If you are initializing an array of chars, you can use a string literal as the initializer.
char favoriteColor[4] = "red";
char favoriteFlavor[] = "vanilla";
Remember that C strings contain an extra char, the null terminator, so when you initialize an array of chars with the string "red", it actually stores four items. You can make the equivalent initializers using character literals:
char favoriteColor[4] = { 'r', 'e', 'd', 0 };
char favoriteFlavor[] = { 'v', 'a', 'n', 'i', 'l', 'l', 'a', '\0' };

Accessing items in an array
You get items out of an array by using an array index number in square brackets:
int lotteryNumbers[6] = { 7, 11, 19, 23, 29, 31 };

NSLog(@"%i is at index 1", lotteryNumbers[1]);
NSLog(@"%i is at index 2", lotteryNumbers[2]);
The code snippet above produces this output:
11 is at index 1
19 is at index 2
If this is surprising, it's because the first item in a C array is always at index 0.

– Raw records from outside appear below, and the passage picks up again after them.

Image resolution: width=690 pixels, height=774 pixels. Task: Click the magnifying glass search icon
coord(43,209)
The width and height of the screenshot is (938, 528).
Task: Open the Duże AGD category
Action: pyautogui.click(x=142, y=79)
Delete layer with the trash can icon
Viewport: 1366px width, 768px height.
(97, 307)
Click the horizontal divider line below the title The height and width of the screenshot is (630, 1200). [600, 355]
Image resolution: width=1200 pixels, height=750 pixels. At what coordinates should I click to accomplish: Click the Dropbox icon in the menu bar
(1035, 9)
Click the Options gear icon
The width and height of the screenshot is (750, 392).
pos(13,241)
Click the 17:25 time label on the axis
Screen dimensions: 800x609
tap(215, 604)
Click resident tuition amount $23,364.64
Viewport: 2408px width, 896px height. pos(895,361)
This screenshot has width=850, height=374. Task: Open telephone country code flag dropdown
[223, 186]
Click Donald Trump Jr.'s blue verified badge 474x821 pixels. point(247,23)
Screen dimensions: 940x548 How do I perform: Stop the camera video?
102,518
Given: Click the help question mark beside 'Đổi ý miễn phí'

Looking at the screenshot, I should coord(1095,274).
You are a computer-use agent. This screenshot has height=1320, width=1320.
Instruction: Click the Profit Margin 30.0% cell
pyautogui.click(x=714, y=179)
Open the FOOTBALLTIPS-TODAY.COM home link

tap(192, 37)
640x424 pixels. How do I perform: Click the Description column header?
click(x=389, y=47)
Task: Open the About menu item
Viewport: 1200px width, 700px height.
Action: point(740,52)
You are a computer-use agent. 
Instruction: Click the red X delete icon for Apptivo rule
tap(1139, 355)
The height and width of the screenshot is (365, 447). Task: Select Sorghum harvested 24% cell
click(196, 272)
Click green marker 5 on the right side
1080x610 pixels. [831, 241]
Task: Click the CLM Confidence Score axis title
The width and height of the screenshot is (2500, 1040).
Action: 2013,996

Assigning items to an array is naturally very similar:
int lotteryNumbers[6] = { 7, 11, 19, 23, 29, 31 };

lotteryNumbers[1] = 13;
lotteryNumbers[2] = 17;
NSLog(@"%i is at index 1", lotteryNumbers[1]);
NSLog(@"%i is at index 2", lotteryNumbers[2]);
which will print out:
13 is at index 1
17 is at index 2

Arrays automatically convert to pointers
Like all things in C, arrays are very low level constructs. Under the hood, an array is simply a block of memory managed by the compiler that's large enough to hold all its items. Because an array corresponds directly to a memory block, an array variable will automatically convert into a pointer to the first item in the array.
// automatic array to pointer conversion
int lotteryNumbers[6] = { 7, 11, 19, 23, 29, 31 };
int *luckyNumber = lotteryNumbers;

NSLog(@"My lucky number is %i", *luckyNumber
This will produce the output:
My lucky number is 7
You can set the pointer to items after the first by using pointer arithmetic:
// pointer arithmetic
int lotteryNumbers[6] = { 7, 11, 19, 23, 29, 31 };
int *luckyNumber = lotteryNumbers;

NSLog(@"My NEW lucky number is %i", *(luckyNumber + 1)
which prints out the
My NEW lucky number is 11
While pointer arithmetic is a perfectly cromulent way to access items in an array, you can use an index in square brackets on a pointer just as you can on an array:
// array index using a pointer variable
int lotteryNumbers[6] = { 7, 11, 19, 23, 29, 31 };
int *luckyNumber = lotteryNumbers;

NSLog(@"My NEW lucky number is %i", luckyNumber[1]
Under the hood, the compiler automatically converts uses of an array variable into a pointer to the first item in the array, then converts array index expressions into the equivalent pointer arithmetic. An expression like myArray[2] is converted to *(myArray + 2), or a pointer to the third item in the array. (Remember that the first item is myArray[0].)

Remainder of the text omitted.